We have discussed the need for security to restrict physical access. The data processing facility requires special consideration in its design. Data processing equipment is a valuable asset that needs to be protected from environmental contamination, malicious personnel, theft, and physical damage.
The data center location should not draw any attention to its true contents. This will alleviate malicious interest by persons motivated to commit theft or vandalism. The facility should be constructed according to national fire-protection codes with a 2-hour fire-protection rating for floors, ceilings, doors, and walls.

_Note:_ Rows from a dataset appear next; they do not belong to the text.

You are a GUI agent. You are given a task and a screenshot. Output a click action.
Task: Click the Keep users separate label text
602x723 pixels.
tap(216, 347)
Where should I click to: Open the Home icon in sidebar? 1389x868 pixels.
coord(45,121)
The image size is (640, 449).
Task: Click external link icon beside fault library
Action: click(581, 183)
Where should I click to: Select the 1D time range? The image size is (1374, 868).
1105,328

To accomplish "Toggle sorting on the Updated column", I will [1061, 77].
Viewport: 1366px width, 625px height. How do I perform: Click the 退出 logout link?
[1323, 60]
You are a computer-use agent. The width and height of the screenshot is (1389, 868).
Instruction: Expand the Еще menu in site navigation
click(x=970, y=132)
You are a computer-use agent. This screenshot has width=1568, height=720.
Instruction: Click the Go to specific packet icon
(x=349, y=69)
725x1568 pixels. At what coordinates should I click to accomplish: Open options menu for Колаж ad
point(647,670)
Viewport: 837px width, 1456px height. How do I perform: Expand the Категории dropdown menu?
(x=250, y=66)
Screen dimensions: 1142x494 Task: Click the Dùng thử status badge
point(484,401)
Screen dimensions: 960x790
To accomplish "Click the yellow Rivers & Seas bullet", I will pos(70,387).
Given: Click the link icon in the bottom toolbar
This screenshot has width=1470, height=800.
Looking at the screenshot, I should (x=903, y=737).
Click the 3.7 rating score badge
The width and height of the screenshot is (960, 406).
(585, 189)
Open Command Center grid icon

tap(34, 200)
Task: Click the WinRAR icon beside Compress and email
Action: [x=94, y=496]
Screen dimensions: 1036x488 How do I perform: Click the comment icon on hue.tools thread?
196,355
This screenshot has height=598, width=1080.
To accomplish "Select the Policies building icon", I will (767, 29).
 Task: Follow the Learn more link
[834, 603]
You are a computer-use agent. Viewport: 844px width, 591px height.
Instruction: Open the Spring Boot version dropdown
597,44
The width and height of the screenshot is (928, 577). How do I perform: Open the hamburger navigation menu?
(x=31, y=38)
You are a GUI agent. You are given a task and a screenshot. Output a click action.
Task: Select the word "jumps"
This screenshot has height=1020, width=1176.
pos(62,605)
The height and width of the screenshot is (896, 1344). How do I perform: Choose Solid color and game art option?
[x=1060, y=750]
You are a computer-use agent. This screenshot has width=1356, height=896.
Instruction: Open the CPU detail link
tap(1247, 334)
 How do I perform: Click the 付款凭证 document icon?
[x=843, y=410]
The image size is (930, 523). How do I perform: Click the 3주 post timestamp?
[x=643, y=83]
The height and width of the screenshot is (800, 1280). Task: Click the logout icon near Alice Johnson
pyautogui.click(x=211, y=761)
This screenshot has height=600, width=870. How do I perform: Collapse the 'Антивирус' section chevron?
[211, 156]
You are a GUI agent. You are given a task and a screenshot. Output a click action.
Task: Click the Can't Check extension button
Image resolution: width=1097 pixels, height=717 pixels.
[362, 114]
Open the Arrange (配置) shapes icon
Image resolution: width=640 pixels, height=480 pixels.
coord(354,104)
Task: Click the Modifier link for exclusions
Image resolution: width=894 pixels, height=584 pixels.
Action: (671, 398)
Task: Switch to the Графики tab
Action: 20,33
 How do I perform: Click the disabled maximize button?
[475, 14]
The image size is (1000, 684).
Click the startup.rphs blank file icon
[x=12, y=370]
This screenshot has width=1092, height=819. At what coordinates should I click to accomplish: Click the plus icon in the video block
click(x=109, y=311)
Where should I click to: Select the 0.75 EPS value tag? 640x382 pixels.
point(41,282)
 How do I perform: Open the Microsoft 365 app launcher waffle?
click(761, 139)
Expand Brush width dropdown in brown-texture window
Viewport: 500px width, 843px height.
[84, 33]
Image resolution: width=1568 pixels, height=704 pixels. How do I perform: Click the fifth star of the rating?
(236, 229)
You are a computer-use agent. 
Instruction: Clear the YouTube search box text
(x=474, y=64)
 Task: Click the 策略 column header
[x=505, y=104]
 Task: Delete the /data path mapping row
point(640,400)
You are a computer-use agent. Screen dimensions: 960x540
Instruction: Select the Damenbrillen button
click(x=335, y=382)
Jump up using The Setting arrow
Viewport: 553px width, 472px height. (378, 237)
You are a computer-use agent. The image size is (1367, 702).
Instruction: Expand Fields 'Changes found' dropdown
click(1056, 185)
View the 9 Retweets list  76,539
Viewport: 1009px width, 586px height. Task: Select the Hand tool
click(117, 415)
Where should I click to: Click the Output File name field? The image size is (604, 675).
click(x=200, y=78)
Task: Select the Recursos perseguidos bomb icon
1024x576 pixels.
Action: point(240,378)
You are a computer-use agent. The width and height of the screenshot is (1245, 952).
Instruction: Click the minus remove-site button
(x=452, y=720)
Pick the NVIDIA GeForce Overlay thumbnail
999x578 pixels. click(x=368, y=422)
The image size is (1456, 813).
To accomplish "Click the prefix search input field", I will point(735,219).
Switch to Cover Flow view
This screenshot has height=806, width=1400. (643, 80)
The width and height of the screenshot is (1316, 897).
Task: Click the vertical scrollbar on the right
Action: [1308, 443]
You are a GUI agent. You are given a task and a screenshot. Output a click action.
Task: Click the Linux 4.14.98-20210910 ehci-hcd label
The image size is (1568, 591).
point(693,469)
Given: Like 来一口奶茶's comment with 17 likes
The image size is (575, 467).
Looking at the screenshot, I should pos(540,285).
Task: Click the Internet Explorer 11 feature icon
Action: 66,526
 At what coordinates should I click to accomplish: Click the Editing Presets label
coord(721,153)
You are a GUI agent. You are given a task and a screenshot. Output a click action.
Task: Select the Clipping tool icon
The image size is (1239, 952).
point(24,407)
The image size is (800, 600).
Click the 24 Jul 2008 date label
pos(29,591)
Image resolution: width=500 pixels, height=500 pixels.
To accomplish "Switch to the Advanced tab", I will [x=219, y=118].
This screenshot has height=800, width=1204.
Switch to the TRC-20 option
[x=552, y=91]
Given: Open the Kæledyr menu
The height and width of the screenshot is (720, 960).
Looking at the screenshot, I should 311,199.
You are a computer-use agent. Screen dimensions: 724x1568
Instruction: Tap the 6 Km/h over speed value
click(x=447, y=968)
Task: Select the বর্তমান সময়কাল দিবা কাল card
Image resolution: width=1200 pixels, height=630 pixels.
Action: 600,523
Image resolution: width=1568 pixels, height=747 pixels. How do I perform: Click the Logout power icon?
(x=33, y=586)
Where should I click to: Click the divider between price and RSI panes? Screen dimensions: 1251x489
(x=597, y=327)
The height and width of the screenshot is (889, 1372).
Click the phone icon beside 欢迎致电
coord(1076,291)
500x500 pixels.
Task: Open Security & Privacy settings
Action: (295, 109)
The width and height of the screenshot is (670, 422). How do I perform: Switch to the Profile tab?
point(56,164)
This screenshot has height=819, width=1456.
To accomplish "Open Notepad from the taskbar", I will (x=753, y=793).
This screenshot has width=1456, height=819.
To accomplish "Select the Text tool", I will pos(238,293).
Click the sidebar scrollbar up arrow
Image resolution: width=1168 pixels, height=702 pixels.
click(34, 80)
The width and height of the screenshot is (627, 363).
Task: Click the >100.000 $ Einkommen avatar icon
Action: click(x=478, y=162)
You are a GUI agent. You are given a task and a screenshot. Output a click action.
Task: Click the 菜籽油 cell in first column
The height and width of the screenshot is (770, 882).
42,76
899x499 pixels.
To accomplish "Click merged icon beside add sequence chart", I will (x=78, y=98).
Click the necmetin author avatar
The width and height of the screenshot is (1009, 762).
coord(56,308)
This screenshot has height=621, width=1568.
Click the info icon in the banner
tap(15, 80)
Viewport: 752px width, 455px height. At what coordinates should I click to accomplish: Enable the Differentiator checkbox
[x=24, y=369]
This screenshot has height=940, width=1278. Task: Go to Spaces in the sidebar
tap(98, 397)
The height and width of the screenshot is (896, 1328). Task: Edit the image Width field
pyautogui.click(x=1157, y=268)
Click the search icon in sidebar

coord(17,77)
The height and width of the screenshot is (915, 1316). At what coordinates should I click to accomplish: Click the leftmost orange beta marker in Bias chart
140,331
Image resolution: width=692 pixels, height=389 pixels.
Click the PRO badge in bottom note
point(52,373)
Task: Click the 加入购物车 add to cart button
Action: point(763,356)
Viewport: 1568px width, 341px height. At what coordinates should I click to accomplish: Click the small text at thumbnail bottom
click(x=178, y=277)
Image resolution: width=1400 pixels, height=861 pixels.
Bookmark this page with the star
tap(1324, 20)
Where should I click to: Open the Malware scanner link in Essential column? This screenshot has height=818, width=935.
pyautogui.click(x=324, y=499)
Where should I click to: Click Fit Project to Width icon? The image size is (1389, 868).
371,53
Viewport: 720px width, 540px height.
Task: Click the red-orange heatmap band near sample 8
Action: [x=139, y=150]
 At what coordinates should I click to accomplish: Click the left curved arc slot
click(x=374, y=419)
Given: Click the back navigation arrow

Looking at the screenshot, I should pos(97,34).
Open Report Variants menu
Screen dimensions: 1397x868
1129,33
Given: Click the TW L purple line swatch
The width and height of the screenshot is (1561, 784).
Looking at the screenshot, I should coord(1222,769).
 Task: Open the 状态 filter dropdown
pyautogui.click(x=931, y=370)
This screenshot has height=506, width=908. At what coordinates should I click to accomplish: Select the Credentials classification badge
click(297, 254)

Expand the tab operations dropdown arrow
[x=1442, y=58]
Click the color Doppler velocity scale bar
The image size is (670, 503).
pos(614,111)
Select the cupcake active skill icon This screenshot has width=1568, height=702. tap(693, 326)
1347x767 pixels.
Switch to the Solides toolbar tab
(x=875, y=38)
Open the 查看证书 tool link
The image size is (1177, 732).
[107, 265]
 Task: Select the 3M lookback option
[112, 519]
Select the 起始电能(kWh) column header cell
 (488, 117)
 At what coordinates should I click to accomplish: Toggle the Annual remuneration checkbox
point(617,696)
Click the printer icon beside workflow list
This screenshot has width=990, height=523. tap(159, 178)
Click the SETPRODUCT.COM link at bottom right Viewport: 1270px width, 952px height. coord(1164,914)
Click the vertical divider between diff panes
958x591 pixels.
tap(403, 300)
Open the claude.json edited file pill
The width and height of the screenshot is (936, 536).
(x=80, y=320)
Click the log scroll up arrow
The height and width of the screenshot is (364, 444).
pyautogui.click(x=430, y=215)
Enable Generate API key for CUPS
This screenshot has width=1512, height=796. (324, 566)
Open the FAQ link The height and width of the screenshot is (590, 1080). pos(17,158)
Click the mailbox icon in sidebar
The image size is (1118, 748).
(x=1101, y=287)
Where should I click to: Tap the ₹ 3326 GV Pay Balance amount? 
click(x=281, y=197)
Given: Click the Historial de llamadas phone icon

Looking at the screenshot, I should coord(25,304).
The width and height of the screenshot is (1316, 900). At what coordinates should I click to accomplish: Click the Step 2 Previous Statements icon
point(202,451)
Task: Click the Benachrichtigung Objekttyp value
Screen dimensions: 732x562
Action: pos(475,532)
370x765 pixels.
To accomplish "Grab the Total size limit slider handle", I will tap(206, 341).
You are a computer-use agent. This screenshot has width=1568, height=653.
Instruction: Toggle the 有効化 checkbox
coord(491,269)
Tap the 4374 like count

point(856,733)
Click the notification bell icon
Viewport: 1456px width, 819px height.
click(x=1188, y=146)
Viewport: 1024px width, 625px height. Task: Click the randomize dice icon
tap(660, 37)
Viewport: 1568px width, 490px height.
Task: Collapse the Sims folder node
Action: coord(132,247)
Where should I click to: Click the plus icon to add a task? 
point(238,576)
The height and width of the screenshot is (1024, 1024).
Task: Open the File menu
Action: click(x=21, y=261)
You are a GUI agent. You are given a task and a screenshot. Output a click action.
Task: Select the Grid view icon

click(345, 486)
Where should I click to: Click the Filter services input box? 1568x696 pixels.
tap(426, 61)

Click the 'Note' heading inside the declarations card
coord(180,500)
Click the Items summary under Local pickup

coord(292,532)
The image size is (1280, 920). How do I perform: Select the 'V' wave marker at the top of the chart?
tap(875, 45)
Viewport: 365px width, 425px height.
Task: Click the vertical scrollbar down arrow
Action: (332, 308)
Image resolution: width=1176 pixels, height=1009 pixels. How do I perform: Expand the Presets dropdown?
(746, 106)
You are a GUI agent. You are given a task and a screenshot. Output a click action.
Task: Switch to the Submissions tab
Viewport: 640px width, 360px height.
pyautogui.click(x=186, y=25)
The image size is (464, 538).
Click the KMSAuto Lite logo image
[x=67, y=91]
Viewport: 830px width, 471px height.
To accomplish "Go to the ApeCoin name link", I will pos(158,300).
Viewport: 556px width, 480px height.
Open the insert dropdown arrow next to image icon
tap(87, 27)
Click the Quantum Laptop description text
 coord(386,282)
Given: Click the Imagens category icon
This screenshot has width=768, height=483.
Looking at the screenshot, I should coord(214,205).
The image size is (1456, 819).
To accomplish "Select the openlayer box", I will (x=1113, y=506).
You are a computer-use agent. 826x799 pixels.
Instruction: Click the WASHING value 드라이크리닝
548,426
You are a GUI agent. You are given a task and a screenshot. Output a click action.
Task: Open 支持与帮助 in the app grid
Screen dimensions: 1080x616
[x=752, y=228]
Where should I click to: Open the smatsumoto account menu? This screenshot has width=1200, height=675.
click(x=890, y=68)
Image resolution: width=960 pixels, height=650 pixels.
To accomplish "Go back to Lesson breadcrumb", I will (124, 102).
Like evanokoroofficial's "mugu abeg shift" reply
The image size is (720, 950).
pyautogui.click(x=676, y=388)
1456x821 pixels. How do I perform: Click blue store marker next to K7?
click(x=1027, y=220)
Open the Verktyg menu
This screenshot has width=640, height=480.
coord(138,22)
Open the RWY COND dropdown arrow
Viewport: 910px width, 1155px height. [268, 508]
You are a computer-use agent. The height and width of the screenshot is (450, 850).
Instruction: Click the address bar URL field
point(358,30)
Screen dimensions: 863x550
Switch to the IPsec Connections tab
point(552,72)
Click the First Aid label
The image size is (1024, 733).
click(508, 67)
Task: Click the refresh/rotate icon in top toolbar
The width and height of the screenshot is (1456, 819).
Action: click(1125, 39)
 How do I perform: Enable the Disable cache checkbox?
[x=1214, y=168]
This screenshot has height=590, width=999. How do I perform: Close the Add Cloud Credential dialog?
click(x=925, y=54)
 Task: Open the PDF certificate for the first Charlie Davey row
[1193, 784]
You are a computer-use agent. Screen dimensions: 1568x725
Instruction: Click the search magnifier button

Some locations in the building are not suitable for the computer room. Basements are a poor choice because they are susceptible to flooding. In 1960, computers were placed behind glass windows to showcase them as a status symbol. A series of riots in the mid-1960s made it apparent that computers needed to be rapidly moved into fortified rooms. The most expedient location was an unused basement with no windows. The standard over the past 50 years has been to place the data center on a middle floor in the building—preferably located between the second floor and one floor below the top floor.
Note
Basements are a poor choice for data centers. Ground-level floors are not a good choice because they are easy to access by both thieves and attackers. A top floor is not recommended because of the likelihood of storm damage and roof leaks. A floor just below the top floor may be acceptable. The second layer of concrete between the floors provides additional protection from roof leaks. Opaque windows are considered acceptable in some environments if the windows are shatterproof and installed by using a sturdy mount equal to the window rating.
Access to the data center should be monitored and restricted. The same level of protection should be given to wiring closets because they contain related support equipment. Physical protection should be designed by using a 3D space consideration: Intruders should not be able to gain access from above, below, or through the side of the facility.
The physical space inside the data processing facility should be environmentally controlled. Let's move on to a discussion of environmental protection.
The first concern in the data center is electrical power. Electrical power is the lifeblood of computer systems. Unstable power is the number one threat to consistent operations. At a minimum, the data center should have power conditioners and an uninterruptible power supply.
Note
You are expected to understand a few of the terms used to describe conditions that create problems for electrical power.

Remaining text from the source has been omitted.